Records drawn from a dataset
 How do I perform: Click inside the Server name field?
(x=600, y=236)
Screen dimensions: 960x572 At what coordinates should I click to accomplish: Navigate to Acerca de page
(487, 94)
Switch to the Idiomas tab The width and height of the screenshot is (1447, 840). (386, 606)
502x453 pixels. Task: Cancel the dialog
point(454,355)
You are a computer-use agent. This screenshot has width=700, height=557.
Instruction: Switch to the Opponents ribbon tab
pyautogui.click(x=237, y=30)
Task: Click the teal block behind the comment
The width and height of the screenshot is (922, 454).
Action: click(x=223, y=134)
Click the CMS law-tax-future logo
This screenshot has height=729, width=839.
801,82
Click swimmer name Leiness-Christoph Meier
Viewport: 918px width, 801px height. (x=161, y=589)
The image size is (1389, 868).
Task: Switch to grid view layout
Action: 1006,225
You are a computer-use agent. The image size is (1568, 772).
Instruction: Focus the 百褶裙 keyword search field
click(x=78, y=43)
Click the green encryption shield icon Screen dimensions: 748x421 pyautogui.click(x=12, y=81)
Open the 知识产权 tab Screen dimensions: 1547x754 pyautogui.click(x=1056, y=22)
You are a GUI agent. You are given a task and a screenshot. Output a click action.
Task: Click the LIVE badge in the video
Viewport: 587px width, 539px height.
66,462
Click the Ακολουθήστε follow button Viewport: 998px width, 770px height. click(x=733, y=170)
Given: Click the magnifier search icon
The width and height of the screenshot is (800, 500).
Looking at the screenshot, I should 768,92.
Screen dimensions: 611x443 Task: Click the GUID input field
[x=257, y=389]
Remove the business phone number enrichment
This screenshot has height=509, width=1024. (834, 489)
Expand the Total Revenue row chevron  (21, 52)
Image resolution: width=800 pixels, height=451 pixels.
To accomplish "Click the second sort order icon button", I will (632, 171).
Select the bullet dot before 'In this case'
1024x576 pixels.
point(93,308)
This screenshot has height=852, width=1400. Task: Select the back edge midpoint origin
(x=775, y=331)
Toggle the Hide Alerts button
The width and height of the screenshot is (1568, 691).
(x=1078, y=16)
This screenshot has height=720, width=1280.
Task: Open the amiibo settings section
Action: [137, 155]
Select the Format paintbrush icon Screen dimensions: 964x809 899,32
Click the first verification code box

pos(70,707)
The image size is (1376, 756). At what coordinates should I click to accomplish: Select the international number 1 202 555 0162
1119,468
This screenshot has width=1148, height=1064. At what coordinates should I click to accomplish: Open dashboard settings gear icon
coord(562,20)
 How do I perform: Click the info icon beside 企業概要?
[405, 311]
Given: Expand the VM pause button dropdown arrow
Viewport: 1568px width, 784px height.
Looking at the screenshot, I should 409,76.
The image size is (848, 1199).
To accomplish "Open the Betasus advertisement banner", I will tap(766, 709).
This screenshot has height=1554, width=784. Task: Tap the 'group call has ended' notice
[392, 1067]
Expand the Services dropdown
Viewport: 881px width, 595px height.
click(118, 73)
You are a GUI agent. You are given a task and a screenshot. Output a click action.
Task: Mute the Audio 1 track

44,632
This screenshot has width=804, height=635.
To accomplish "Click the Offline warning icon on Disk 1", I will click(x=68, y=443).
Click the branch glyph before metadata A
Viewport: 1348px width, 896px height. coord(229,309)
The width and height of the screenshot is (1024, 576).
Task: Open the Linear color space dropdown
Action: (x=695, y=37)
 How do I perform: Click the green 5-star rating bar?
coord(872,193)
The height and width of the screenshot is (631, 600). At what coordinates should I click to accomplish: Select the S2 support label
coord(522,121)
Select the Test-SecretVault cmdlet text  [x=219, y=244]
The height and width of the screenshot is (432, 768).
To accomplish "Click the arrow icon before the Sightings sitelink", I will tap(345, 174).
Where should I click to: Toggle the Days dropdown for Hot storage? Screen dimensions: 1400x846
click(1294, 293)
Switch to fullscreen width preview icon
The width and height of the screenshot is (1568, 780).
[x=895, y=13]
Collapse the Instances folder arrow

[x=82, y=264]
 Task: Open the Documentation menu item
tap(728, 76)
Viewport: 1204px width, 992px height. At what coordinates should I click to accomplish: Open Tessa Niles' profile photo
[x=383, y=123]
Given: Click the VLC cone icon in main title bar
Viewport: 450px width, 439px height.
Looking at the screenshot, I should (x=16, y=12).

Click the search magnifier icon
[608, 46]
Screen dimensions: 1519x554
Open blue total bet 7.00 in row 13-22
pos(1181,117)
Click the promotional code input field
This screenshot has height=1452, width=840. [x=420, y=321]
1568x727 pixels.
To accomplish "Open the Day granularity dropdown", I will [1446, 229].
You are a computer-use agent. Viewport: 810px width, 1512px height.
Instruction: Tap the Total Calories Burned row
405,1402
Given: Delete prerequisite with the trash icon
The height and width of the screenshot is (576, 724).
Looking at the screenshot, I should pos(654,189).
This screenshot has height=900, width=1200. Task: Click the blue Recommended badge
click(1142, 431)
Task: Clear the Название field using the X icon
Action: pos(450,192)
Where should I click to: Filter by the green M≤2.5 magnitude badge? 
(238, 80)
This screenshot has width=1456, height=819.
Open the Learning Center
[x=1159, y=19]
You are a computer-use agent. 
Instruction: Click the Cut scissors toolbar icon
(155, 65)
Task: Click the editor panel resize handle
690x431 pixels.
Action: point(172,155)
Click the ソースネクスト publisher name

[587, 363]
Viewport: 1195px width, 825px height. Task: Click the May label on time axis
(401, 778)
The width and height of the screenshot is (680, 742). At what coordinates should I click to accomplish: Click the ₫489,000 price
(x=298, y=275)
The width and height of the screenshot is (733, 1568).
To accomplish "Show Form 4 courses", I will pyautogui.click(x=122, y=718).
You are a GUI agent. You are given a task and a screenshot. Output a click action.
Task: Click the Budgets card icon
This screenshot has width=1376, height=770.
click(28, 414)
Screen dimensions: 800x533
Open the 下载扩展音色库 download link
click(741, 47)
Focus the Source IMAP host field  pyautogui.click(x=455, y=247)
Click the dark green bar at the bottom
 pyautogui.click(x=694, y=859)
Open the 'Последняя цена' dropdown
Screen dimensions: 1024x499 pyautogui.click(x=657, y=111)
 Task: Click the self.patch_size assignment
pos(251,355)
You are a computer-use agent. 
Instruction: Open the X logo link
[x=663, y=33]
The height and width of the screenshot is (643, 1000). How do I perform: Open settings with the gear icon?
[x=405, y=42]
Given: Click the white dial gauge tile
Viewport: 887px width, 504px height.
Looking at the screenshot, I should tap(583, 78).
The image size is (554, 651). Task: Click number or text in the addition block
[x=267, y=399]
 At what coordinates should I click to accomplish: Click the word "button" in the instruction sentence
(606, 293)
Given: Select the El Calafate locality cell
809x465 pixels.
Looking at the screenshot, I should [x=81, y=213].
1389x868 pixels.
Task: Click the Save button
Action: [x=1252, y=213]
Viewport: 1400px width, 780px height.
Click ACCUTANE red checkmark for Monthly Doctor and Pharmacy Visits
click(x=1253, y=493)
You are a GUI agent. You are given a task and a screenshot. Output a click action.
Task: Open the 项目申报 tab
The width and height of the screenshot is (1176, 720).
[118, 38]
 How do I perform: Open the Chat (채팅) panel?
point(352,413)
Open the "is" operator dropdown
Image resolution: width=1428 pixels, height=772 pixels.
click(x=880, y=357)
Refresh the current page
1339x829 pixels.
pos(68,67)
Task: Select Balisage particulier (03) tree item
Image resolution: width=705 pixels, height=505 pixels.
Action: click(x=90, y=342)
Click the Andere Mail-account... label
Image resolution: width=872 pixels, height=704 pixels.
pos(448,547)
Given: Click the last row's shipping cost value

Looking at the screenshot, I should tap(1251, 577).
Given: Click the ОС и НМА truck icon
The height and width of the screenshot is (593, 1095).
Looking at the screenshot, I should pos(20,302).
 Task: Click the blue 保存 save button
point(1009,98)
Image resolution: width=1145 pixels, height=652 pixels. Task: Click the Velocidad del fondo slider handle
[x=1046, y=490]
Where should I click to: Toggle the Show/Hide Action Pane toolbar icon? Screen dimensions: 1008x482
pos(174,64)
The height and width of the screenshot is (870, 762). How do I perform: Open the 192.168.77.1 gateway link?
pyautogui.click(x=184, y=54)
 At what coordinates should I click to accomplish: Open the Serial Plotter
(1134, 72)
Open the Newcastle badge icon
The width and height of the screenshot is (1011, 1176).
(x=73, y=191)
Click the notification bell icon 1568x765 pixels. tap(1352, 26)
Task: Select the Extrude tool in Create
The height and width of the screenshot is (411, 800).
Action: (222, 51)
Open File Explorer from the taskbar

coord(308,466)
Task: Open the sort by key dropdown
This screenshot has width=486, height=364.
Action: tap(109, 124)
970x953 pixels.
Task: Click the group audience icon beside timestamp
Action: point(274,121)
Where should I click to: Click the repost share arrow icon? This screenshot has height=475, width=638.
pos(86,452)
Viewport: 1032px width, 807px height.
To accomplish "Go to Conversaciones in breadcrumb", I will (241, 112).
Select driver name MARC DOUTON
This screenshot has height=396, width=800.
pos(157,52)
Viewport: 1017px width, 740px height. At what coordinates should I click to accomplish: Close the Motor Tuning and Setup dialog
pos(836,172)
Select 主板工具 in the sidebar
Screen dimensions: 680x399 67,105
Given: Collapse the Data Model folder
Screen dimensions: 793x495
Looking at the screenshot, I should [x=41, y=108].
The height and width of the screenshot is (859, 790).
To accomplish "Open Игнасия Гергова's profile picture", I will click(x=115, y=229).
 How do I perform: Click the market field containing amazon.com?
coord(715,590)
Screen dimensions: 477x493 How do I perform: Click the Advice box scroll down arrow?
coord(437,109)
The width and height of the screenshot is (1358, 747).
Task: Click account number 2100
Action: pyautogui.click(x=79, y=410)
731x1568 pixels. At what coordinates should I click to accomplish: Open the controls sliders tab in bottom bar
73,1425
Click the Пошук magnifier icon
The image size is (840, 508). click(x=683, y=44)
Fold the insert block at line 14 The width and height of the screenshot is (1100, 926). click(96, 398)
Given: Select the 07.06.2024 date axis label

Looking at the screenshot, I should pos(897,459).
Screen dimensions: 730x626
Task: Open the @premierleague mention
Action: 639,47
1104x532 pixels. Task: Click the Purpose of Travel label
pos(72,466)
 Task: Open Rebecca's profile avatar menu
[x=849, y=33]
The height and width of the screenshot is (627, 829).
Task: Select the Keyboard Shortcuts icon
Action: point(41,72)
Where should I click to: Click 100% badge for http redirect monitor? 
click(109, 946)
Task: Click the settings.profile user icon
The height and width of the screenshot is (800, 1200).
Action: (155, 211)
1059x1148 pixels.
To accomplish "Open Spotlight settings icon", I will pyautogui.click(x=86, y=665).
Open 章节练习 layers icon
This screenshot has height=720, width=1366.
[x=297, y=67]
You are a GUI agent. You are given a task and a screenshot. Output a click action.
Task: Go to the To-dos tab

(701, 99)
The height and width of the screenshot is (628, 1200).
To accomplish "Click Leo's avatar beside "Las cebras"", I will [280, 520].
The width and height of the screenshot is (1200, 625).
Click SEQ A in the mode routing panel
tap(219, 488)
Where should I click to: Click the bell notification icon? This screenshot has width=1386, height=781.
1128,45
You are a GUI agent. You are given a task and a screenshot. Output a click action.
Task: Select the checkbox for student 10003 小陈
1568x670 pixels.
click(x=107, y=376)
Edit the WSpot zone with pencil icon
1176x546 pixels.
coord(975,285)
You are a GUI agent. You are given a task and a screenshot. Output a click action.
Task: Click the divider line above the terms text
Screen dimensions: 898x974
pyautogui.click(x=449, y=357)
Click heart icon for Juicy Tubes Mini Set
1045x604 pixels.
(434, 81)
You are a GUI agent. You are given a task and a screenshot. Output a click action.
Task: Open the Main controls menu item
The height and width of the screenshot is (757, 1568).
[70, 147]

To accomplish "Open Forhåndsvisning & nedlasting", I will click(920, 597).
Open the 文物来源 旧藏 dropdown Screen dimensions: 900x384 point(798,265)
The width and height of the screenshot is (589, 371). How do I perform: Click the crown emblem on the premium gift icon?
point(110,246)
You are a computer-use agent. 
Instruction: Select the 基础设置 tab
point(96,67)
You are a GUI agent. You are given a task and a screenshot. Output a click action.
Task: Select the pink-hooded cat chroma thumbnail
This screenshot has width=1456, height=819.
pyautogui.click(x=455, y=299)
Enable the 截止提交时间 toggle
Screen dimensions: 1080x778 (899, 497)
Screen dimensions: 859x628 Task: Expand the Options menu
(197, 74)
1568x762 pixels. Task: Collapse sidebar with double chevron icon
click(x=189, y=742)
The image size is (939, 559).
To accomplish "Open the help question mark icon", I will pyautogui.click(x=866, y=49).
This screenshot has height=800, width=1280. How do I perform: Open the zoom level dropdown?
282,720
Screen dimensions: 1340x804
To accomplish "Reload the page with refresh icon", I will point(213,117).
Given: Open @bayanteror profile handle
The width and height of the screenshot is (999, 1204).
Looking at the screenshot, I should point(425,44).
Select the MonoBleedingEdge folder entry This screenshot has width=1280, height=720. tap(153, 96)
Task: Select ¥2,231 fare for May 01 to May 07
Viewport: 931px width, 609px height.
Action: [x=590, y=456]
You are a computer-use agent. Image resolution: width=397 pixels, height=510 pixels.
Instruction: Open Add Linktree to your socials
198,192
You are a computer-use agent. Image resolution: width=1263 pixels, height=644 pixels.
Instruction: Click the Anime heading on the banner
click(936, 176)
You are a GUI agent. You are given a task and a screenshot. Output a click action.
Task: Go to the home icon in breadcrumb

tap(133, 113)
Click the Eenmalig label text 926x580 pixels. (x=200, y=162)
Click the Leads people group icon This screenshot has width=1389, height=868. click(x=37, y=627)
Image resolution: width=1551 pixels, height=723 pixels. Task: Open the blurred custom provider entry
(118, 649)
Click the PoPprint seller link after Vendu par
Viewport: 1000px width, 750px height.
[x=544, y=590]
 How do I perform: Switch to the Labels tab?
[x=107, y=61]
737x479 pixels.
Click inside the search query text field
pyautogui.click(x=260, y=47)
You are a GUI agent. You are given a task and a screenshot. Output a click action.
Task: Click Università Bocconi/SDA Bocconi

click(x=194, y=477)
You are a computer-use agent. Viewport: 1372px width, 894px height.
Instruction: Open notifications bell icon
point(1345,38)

# Work task:
Show all lines from the entries that hold "computer".

# Result of the exercise:
You are a computer-use agent. This screenshot has width=700, height=557.
You are a computer-use agent. The image size is (1568, 772).
You are a computer-use agent. Viewport: 810px width, 1512px height.
You are a computer-use agent. 
You are a computer-use agent. 
You are a computer-use agent. 
You are a computer-use agent. Image resolution: width=397 pixels, height=510 pixels.
You are a computer-use agent. Image resolution: width=1263 pixels, height=644 pixels.
You are a computer-use agent. Viewport: 1372px width, 894px height.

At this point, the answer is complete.